Addressing concerns about how Cho's appointment would affect the prosecution's investigation into Cho's family, Moon said if the minister and the prosecution both do their jobs, it would demonstrate democratic progress.
“I had made it clear in nominating Cho that he, as somebody who as my aide pursued with me the reform of agencies of power and produced results, would be fit to conclude the reform effort. I believe that determination of mine must not be hampered. In this regard, I ask for the people’s deep understanding and support. I am aware that it could be difficult for the prosecution to smoothly conduct its probe and for Cho to carry out his new duties while his family is under investigation and some figures already indicted. I am aware of the concerns. However, the prosecution has clearly shown through its actions that it’s determined to conduct a thorough probe. I believe that if the prosecution does what it has to do and the minister does the same, such efforts would lead to progress in revamping agencies of power and advancing democracy.”

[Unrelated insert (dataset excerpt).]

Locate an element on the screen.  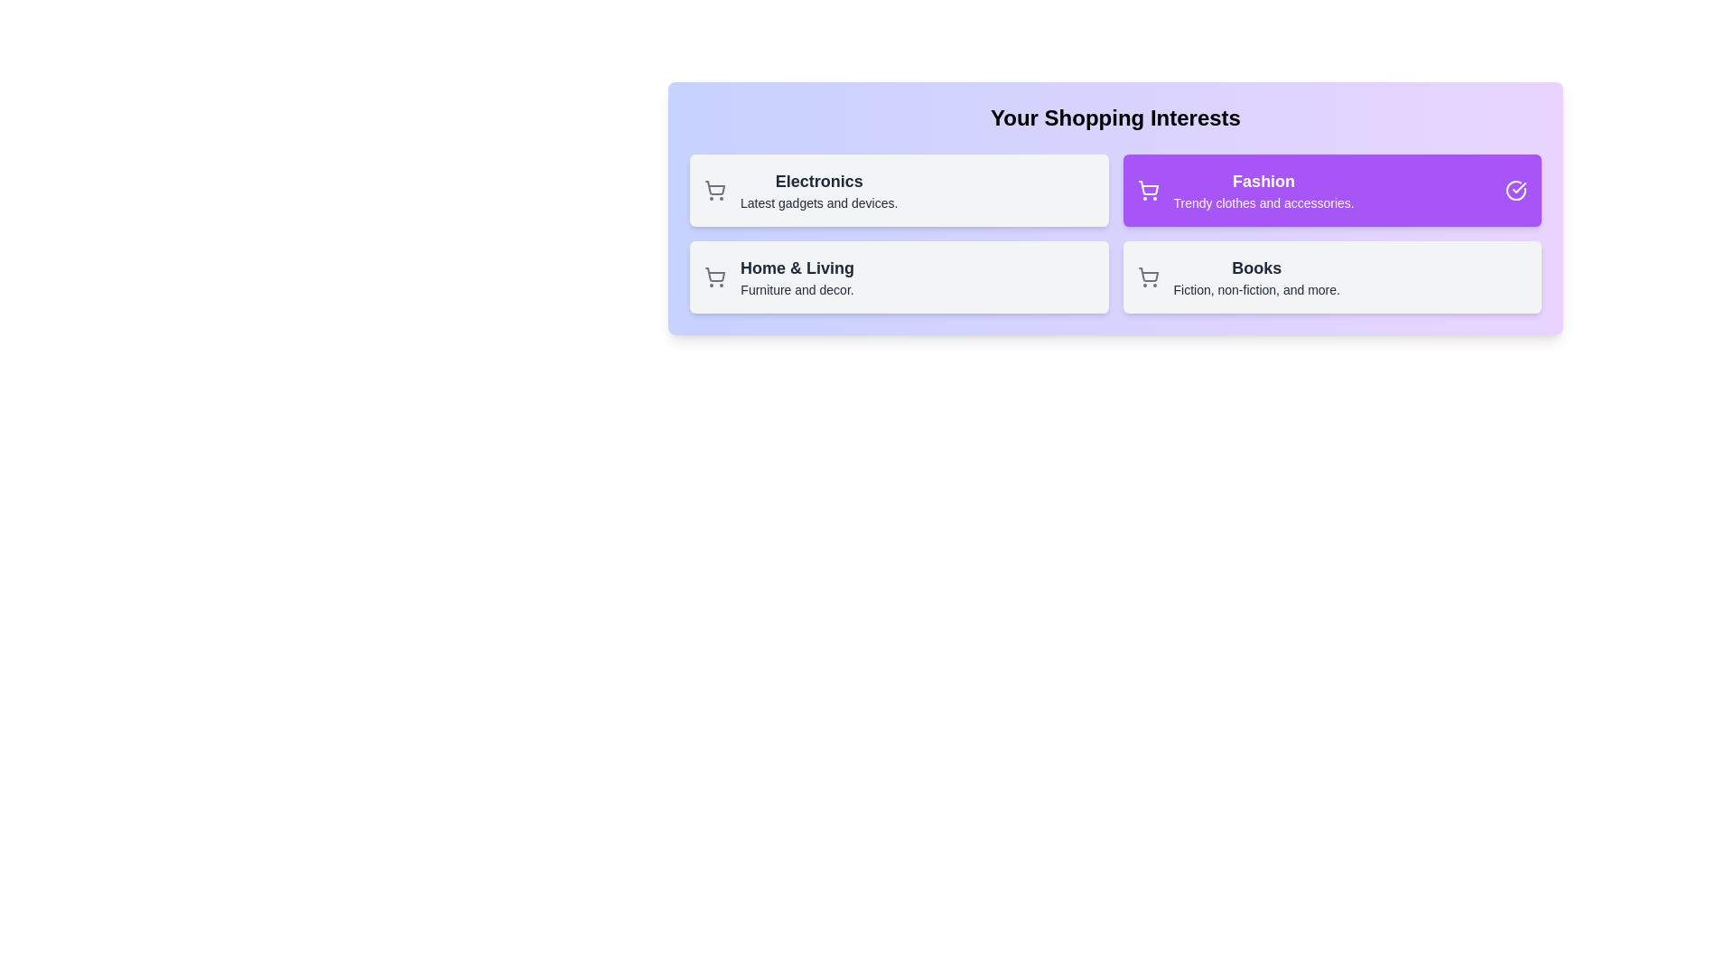
the icon for the category Books to toggle its state is located at coordinates (1147, 277).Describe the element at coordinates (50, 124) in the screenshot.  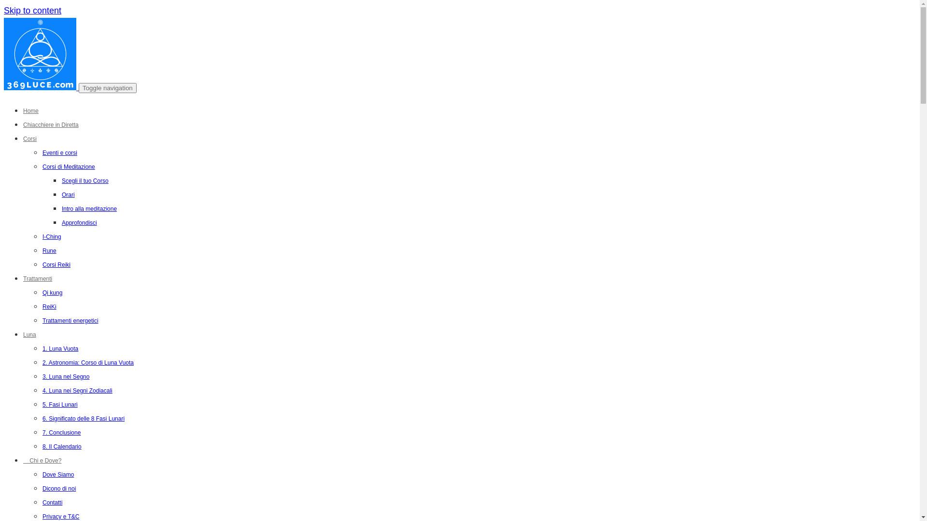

Moon also apologized for appointing six out of seven officials without receiving hearing reports from the National Assembly, suggesting the parliamentary process may not be fulfilling its objective to select highly qualified personnel.
The other six officials who received certificates are Science Minister Choi Ki-young, Gender Equality Minister Lee Jung-ok, Korea Communications Commission Chairman Han Sang-hyuk, Fair Trade Commission Chairperson Cho Sung-wook, Financial Services Commission Chairman Eun Sung-soo and Agriculture Minister Kim Hyeon-soo.